→ **TASK**
Leave out the pictures and repeat exactly the lines from the one containing "Click the React heart icon" through the end of the records.

→ **Screenshot grounding data**
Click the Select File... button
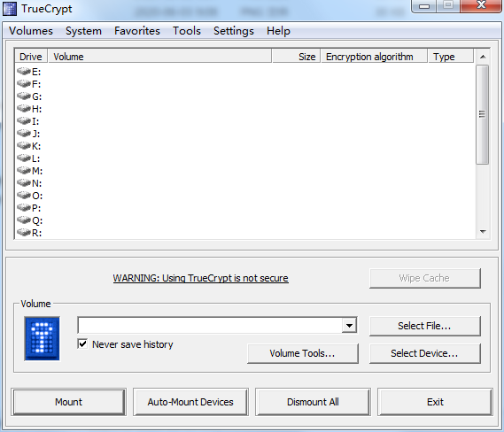Screen dimensions: 504x432 pos(425,326)
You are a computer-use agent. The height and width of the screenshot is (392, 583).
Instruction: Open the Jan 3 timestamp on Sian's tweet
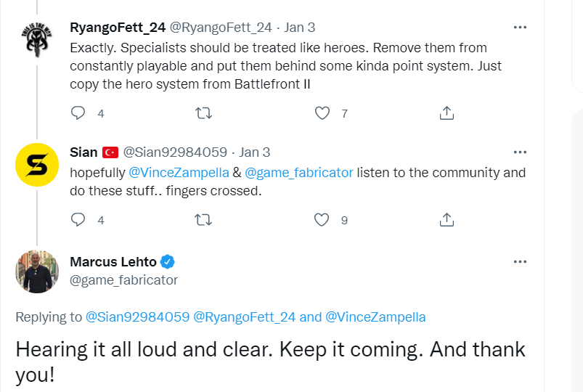(255, 152)
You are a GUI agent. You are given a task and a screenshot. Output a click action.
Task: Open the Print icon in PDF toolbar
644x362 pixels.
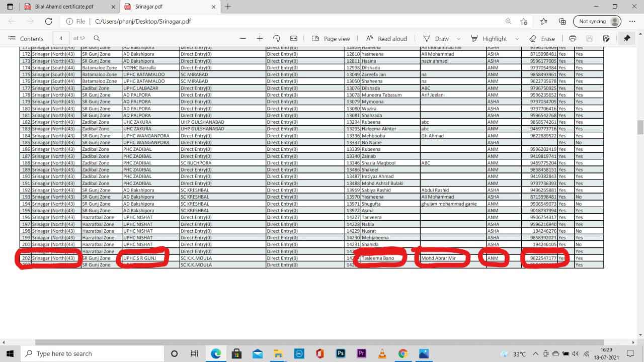pos(573,39)
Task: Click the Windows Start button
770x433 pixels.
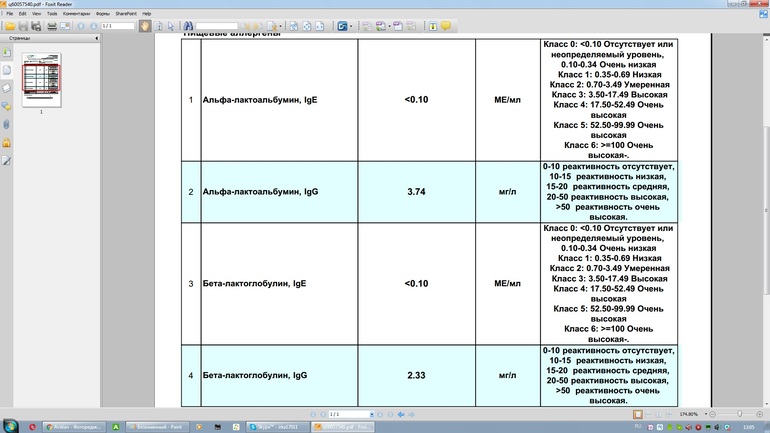Action: tap(11, 426)
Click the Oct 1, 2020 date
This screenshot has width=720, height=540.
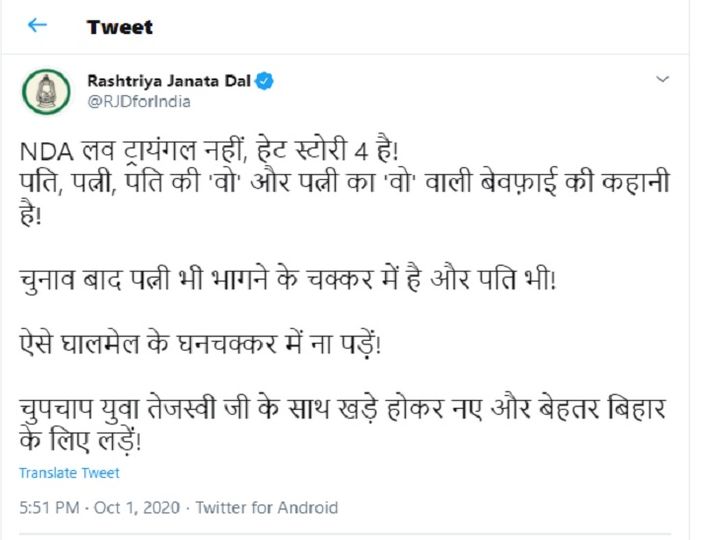tap(137, 507)
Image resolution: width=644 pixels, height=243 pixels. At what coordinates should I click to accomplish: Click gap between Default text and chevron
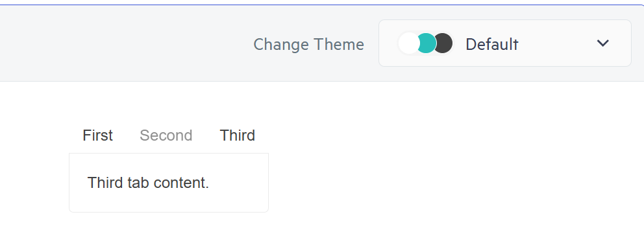click(x=558, y=43)
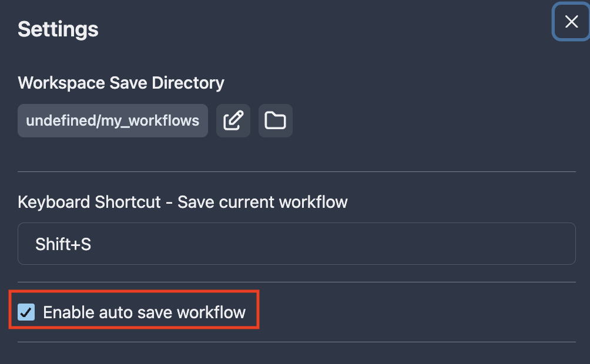590x364 pixels.
Task: Click the pencil edit icon for save directory
Action: pyautogui.click(x=233, y=121)
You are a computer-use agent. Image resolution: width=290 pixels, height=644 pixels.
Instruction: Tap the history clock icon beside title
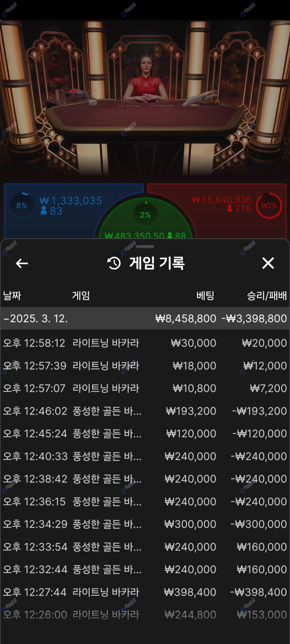[x=114, y=263]
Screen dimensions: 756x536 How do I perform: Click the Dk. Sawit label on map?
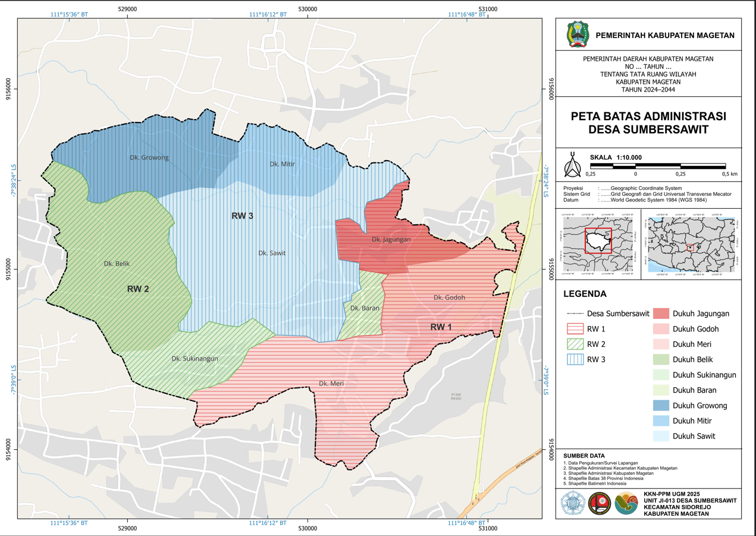(272, 253)
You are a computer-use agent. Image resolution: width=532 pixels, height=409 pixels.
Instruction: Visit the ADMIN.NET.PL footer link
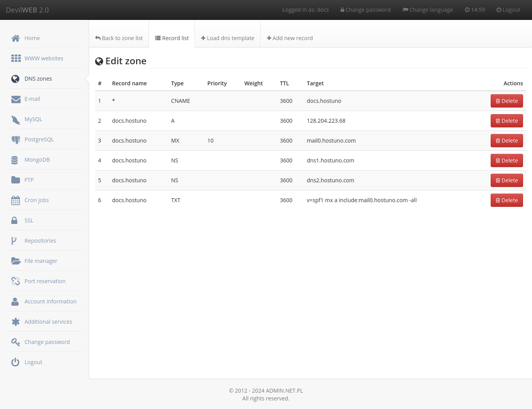click(284, 390)
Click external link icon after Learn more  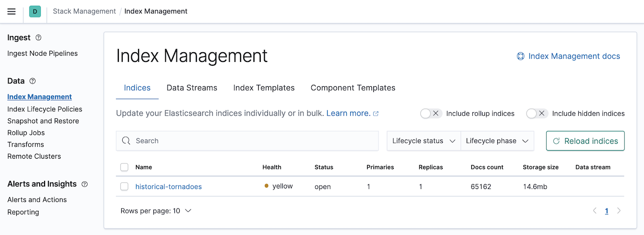pos(376,114)
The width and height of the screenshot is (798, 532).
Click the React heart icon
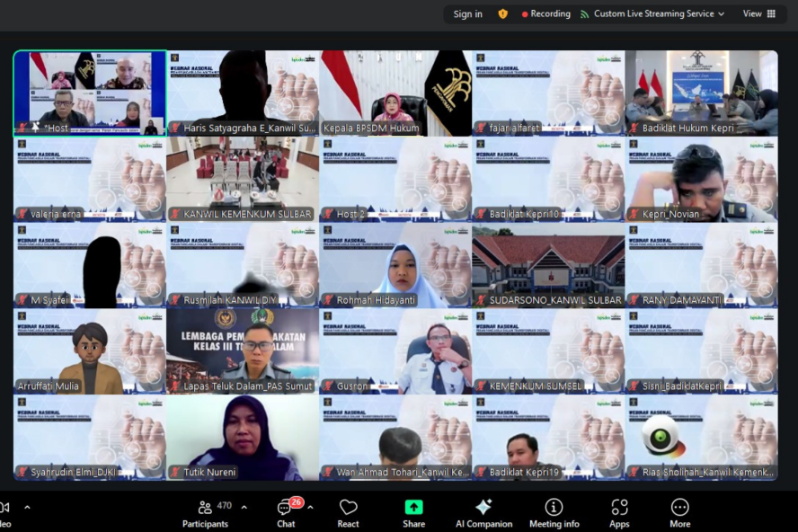pos(348,512)
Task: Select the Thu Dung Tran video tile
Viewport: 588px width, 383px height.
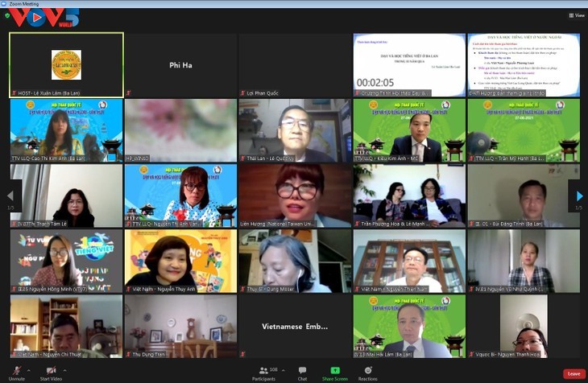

→ **REPLY**
Click the React heart icon
pos(348,512)
Task: Select the Thu Dung Tran video tile
Viewport: 588px width, 383px height.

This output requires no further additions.